Short task A:
Using the comments rating the dress, decide whether each statement agrees with the text. Answer yes or no for each, quoting the words that settle it.
(i) One commenter rates the dress 9/10 and pictures a matching hat with an olive green feather.
(ii) One commenter lowered the score because of the dress's brown color.
(iii) One commenter dislikes the black swirly designs under the bust.

Text segment:
....

I really do like the skirt though, so, 6.5/10
Leather and lettuce . . .yes! that’s it! And of course that would be worn by a victorian elf wouldn’t it.
I’ll give it a six.
Like. 10/10, but you know I want to accessorise it with goggles, rayguns and brass-trimmed leather, right?
8/10 because I don’t like the way the bodice pouches at the front, I know that’s what they did but I just don’t like it. I don’t like the colour either, but that’s simply because I grew up with a lot of brown so I’ve not marked it down for that. I love the lines of the skirt and the elegant embellishment.
It’s hard to like the pouffy bodice with the angled skirt together. I adore the colors and fabric, and I love the top of the dress, and I love the bottom of the dress, and I audibly said ‘yes!’ when I saw the slip underneath. It’s just hard to like together.
But–I still approve: 8/10
I like this one! I love the shape of it, and the subdued but not boring colors. The sleeves are interesting, but the back of that skirt is divine. The only thing I am not a fan of is the black swirly designs under the bust – it looks like someone got a little too happy with the rik-rak. Otherwise I really love this though.
Like Sarah I think it is perfect for Steampunk – I can imagine the matching hat with a large olive green feather, and a parasol too. 9/10
I give it…6/10…the lines are delicious, but…perplexed about who would wear such form-fitting lines in such dull colors…quietly vain Lutheran churchman’s wife? Subtly persuasive suffragist? Lady of the night meeting with her banker?

....

Input rows:
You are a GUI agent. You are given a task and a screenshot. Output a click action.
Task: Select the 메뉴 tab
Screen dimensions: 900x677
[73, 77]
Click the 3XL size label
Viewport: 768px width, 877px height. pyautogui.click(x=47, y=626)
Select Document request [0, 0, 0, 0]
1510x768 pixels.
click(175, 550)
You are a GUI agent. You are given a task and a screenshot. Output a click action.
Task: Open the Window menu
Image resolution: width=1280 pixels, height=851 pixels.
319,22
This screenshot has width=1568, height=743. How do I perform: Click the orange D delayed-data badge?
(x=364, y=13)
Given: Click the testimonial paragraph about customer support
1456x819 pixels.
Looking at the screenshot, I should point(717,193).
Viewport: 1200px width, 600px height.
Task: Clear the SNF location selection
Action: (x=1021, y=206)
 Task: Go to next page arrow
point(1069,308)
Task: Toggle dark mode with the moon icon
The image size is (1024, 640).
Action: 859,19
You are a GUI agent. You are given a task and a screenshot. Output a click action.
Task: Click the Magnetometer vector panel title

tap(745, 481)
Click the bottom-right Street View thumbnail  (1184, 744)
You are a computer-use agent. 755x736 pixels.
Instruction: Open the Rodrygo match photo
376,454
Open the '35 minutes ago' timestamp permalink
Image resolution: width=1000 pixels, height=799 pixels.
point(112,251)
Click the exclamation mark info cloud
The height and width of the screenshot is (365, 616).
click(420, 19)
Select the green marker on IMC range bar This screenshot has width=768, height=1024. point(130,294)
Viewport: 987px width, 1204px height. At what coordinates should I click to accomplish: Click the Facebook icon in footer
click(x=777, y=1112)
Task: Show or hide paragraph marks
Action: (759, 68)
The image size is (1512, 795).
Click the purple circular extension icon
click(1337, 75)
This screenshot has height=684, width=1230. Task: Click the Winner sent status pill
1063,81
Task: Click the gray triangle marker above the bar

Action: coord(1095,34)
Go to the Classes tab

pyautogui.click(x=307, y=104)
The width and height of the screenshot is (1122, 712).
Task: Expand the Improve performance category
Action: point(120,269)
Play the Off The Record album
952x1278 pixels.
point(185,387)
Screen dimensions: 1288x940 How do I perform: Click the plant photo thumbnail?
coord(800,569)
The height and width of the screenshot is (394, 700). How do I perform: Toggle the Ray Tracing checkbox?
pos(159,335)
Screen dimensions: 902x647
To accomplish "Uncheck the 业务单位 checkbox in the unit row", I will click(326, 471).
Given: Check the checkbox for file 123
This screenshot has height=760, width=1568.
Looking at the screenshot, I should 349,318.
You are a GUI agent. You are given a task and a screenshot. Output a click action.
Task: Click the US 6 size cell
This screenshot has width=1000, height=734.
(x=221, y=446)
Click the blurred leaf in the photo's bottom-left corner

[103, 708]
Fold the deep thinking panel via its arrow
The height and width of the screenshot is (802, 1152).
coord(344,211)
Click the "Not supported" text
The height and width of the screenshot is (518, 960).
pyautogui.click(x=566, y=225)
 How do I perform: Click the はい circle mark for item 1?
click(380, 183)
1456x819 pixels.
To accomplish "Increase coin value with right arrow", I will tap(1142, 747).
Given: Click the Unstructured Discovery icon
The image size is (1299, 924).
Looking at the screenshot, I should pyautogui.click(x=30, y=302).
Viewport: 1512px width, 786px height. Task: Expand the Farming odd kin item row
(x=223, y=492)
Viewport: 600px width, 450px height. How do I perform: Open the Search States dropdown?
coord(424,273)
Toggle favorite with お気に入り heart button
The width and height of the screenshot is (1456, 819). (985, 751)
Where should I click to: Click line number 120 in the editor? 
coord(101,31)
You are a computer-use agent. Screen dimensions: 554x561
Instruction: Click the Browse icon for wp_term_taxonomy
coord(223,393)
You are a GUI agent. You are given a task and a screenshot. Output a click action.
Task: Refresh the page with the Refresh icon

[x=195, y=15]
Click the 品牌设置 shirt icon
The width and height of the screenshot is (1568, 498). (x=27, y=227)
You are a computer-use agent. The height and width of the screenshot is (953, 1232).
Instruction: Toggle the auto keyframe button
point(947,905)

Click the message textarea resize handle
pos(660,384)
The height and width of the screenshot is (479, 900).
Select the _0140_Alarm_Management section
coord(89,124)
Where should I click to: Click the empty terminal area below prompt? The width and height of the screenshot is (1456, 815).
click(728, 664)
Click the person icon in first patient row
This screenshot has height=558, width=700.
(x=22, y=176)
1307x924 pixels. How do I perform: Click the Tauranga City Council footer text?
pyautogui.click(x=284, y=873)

....

Short task B:
Reproduce verbatim the stretch of the rows from the line containing "Given: Check the checkbox for file 123" through the line containing "(x=221, y=446)".

Problem solution A:
(i) Yes: "I can imagine the matching hat with a large olive green feather, and a parasol too. 9/10"
(ii) No: "I’ve not marked it down for that."
(iii) Yes: "The only thing I am not a fan of is the black swirly designs under the bust"

Problem solution B:
Given: Check the checkbox for file 123
This screenshot has height=760, width=1568.
Looking at the screenshot, I should 349,318.
You are a GUI agent. You are given a task and a screenshot. Output a click action.
Task: Click the US 6 size cell
This screenshot has width=1000, height=734.
(x=221, y=446)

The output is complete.